# Dirac Fermions in Antiferromagnetic FeSn Kagome Lattices with Combined   Space Inversion and Time Reversal Symmetry

**Authors:** Zhiyong Lin, Chongze Wang, Pengdong Wang, Seho Yi, Lin Li, Qiang, Zhang, Yifan Wang, Zhongyi Wang, Hao Huang, Yan Sun, Yaobo Huang, Dawei Shen,, Donglai Feng, Zhe Sun, Jun-Hyung Cho, Changgan Zeng, Zhenyu Zhang

arXiv: 1906.05755 · 2020-10-07

## TL;DR

This study reveals the presence of symmetry-protected Dirac fermions in antiferromagnetic FeSn kagome lattices, demonstrating how combined symmetries influence topological states, with experimental verification via ARPES.

## Contribution

It uncovers stable Dirac fermions protected by combined $PT$ and non-symmorphic symmetries in FeSn, expanding understanding of symmetry-topology relationships in quantum materials.

## Key findings

- Dirac fermions are present in FeSn with broken $P$ and $T$ but preserved $PT$ symmetry.
- Dirac states observed in bulk and surface via ARPES.
- Symmetry breaking can transform Dirac fermions into Weyl or massive Dirac fermions.

## Abstract

Symmetry principles play a critical role in formulating the fundamental laws of nature, with a large number of symmetry-protected topological states identified in recent studies of quantum materials.
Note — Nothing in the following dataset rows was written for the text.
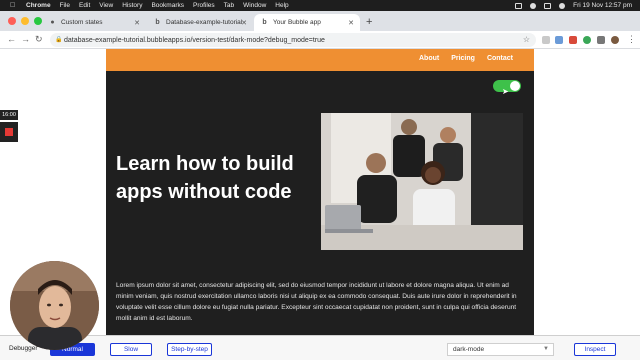 This screenshot has height=360, width=640. I want to click on bubble-logo-icon: ●, so click(52, 22).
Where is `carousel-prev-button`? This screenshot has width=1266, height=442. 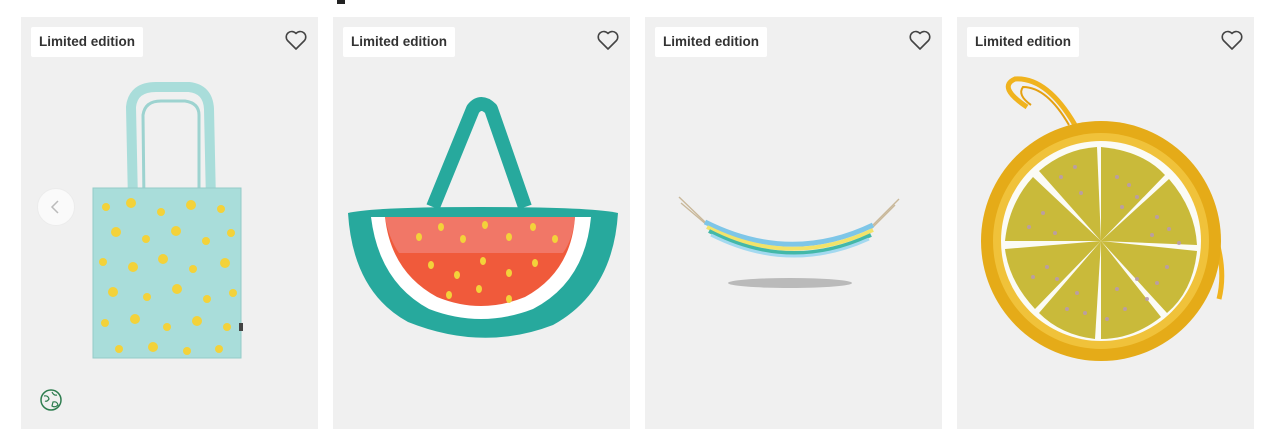
carousel-prev-button is located at coordinates (56, 207).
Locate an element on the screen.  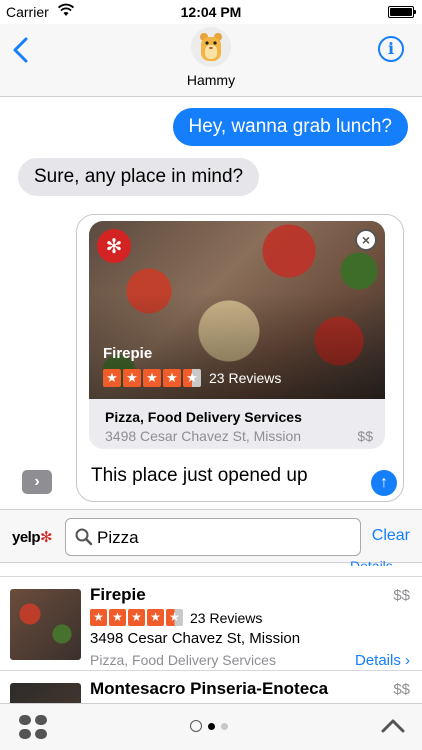
search-query: Pizza is located at coordinates (118, 538).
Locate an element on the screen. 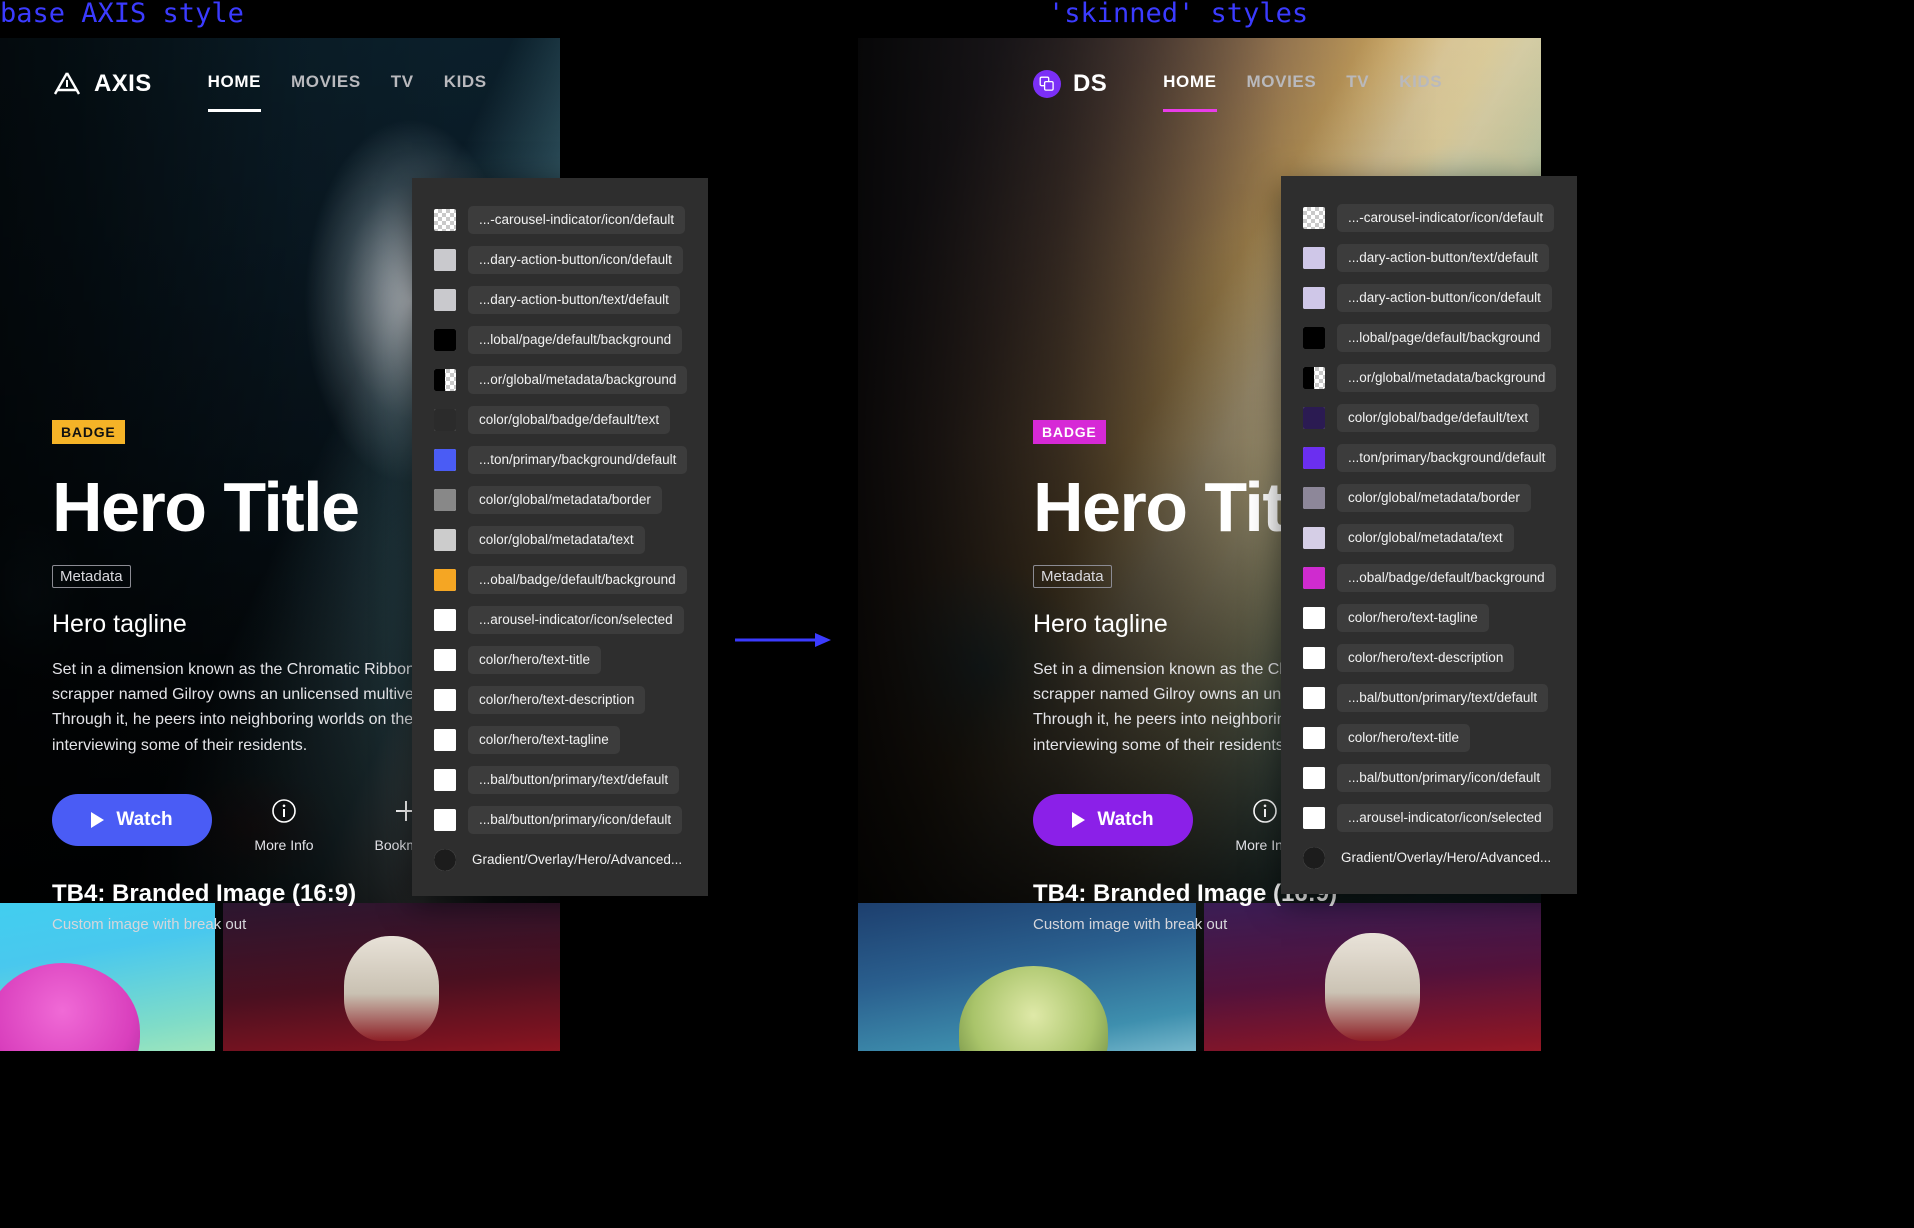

As compelling examples, massless Dirac fermions are jointly protected by the space inversion symmetry $P$ and time reversal symmetry $T$ supplemented by additional crystalline symmetry, while evolving into Weyl fermions when either $P$ or $T$ is broken. Here, based on first-principles calculations, we reveal that massless Dirac fermions are present in a layered FeSn crystal containing antiferromagnetically coupled ferromagnetic Fe kagome layers, where each of the $P$ and $T$ symmetries is individually broken but the combined $PT$ symmetry is preserved. These stable Dirac fermions protected by the combined $PT$ symmetry with additional non-symmorphic $S_{\rm{2z}}$ symmetry can be transformed to either massless/massive Weyl or massive Dirac fermions by breaking the $PT$ or $S_{\rm{2z}}$ symmetry. Our angle-resolved photoemission spectroscopy experiments indeed observed the Dirac states in the bulk and two-dimensional Weyl-like states at the surface. The present study substantially enriches our fundamental understanding of the intricate connections between symmetries and topologies of matter, especially with the spin degree of freedom playing a vital role.